Mediasonic USB 3.0 RAID Enclosure Benchmark
Managed to do some simple benchmarking of the Mediasonic USB 3.0 RAID enclosure a couple days ago. For better comparison, I decided to hook it up to the Acer h340 easyStore Home Server using the exact same eSATA port that the Sans Digital TowerRAID used to connect. And this time, I got to use the Disk Utility’s Benchmark tests to get some data.
The first test I ran was actually having the enclosure configured as RAID 0 Spanning. This RAID configuration uses all the drives as one big pool of storage (4TB of storage) without any data replication. There is no data protection or speed enhancements as all drive spindles are working independently. It is interesting to see that the 2 older drives are slower and the new 2 drives are faster.
In the second test, the enclosure was configured to use RAID 3 configuration. Here data is replicated by dividing the data block to N-1 disks. In my case, I have 4 disks in the array and therefore data is written to 3 of the 4 drives. The last drive is used to store parity data. The effective storage space of this configuration is 3TB for the 4 x 1 TB drive set.
Min Speed | Max Speed | Average | |
Read | 83.0 MB/s | 132.8 MB/s | 129.0 MB/s |
Write | 15.7 MB/s | 119.8 MB/s | 107.3 MB/s |
The read and write speeds are slightly higher than the RAID 0 Spanning configuration.
In the third test, the enclosure was configured to use RAID 5 configuration. Here the data is written to 3/4 of each drive, and 1/4 of the drive is used for parity data. Data is protected by the calculated parity information.
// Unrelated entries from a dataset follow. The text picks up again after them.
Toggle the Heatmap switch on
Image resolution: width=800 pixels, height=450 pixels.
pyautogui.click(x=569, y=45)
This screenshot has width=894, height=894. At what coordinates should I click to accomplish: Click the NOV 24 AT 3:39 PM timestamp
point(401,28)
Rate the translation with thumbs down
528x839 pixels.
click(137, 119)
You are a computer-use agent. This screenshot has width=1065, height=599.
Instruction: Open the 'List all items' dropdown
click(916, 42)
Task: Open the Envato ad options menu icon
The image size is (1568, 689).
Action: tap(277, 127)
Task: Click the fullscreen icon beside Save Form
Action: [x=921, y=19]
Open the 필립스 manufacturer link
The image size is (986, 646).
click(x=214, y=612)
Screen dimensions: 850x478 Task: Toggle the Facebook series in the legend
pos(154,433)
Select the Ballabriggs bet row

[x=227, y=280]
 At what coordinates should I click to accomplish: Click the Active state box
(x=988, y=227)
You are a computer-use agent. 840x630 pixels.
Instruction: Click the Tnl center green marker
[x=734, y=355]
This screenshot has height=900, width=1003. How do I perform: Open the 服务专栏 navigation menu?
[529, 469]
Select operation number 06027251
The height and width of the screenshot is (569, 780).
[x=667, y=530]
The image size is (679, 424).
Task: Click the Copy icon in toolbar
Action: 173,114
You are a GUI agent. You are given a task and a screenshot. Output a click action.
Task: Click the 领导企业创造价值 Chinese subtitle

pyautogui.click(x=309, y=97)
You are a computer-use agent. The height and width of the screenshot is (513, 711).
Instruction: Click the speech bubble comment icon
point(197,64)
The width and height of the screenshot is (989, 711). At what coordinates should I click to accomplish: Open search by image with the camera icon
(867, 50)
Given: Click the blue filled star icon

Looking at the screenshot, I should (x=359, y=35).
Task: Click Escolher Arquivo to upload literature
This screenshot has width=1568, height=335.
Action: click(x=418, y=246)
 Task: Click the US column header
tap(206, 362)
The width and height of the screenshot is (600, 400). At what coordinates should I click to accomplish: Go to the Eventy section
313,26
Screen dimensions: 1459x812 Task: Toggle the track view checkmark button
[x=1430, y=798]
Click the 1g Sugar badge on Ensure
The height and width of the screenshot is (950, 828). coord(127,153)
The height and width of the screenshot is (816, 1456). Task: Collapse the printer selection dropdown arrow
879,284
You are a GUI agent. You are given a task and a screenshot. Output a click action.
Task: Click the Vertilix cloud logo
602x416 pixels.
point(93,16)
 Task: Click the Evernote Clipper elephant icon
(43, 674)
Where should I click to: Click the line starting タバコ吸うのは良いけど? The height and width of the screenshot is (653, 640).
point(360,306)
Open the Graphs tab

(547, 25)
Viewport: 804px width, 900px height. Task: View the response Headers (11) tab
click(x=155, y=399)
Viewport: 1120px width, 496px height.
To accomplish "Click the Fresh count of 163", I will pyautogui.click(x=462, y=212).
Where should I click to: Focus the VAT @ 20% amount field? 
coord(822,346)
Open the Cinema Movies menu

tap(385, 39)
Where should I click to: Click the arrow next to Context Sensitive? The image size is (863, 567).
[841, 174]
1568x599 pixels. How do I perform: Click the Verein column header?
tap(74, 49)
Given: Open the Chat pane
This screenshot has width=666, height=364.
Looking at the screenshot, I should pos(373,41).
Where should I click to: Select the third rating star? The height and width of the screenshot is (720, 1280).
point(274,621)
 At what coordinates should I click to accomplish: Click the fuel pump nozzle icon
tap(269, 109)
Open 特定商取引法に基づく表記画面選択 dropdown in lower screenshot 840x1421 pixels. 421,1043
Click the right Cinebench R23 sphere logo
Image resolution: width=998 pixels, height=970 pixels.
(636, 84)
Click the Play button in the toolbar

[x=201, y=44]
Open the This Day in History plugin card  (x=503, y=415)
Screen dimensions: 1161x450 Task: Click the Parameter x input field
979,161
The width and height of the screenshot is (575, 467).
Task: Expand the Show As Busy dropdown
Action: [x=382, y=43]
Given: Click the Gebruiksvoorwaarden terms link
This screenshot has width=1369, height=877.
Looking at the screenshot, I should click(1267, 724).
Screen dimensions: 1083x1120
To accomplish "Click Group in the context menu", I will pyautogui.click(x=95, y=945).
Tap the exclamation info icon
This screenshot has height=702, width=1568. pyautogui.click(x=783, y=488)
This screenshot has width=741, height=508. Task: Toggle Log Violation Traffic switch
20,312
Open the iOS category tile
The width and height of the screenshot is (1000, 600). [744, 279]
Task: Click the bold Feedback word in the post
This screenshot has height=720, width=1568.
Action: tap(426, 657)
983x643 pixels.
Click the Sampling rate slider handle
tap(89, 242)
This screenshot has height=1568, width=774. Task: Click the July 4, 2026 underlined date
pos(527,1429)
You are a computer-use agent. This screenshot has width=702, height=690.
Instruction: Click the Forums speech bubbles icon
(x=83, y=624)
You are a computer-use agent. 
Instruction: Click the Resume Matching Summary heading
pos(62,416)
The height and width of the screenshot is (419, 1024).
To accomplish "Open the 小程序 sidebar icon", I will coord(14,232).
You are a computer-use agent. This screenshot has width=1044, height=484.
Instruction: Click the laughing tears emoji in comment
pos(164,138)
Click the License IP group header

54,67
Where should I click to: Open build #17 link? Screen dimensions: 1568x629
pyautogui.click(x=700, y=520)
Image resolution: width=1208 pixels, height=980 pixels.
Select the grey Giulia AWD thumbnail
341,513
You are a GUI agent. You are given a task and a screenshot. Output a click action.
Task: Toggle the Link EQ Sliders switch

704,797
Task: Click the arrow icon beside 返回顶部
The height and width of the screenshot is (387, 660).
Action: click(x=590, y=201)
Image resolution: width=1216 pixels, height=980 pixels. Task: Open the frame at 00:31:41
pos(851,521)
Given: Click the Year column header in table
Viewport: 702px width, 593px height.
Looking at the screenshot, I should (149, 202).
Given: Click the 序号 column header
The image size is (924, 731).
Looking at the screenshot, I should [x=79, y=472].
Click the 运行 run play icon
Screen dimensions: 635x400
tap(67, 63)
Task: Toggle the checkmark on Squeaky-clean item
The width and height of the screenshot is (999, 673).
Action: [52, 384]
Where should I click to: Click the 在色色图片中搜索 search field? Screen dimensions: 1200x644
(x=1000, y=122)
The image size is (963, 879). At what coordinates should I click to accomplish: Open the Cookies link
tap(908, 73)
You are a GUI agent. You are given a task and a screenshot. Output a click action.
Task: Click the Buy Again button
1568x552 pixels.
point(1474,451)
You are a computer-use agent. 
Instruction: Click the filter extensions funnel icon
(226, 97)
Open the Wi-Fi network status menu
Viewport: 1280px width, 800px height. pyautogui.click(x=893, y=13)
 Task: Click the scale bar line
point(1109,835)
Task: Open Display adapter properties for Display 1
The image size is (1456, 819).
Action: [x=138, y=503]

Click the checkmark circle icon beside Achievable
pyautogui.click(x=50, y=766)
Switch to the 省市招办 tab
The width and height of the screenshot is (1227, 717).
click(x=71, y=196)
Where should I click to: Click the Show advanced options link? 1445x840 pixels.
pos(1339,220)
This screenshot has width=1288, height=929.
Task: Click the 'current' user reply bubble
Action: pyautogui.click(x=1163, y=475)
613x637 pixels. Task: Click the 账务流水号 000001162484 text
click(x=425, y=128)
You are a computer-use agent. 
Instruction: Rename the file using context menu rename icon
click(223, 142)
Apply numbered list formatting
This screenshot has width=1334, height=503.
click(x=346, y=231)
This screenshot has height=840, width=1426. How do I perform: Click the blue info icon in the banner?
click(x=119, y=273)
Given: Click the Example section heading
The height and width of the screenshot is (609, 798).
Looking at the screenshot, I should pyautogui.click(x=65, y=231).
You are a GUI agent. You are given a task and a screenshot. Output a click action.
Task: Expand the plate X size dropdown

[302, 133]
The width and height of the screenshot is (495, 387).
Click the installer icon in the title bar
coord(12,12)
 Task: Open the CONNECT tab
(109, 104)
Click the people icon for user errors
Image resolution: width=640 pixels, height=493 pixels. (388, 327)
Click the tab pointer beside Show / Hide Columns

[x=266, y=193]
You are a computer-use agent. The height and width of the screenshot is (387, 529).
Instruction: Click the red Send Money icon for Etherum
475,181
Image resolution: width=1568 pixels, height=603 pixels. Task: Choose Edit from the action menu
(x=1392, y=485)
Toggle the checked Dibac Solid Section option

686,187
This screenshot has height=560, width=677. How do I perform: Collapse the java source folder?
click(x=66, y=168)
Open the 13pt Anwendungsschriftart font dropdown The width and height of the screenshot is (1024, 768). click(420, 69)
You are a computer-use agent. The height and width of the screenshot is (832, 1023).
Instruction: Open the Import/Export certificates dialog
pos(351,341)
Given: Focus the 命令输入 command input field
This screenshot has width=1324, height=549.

Min Speed | Max Speed | Average | |
Read | 83.3 MB/s | 132.1 MB/s | 130.6 MB/s |
Write | 15.7 MB/s | 127.5 MB/s | 110.6 MB/s |
The read and write speeds of the RAID 5 configuration is not much different than the RAID 3 configuration.
In the fourth test, the enclosure was configured to use RAID 10 configuration. The drives are both stripped and mirrored to gain speed and data security. The effective storage is only 2 TB out of the 4 x 1 TB drive set.
Min Speed | Max Speed | Average | |
Read | 93.4 MB/s | 131.6 MB/s | 129.4 MB/s |
Write | 75.2 MB/s | 125.5 MB/s | 109.5 MB/s |
Apart from the min write speed, the rest of the benchmark is not that much different from the RAID 3 and RAID 5 configurations. I was expecting a bit more performance from the RAID 10 configuration but maybe because I have 2 slower drives and the stripping of data means that the max speed will be constrained to the slower drives.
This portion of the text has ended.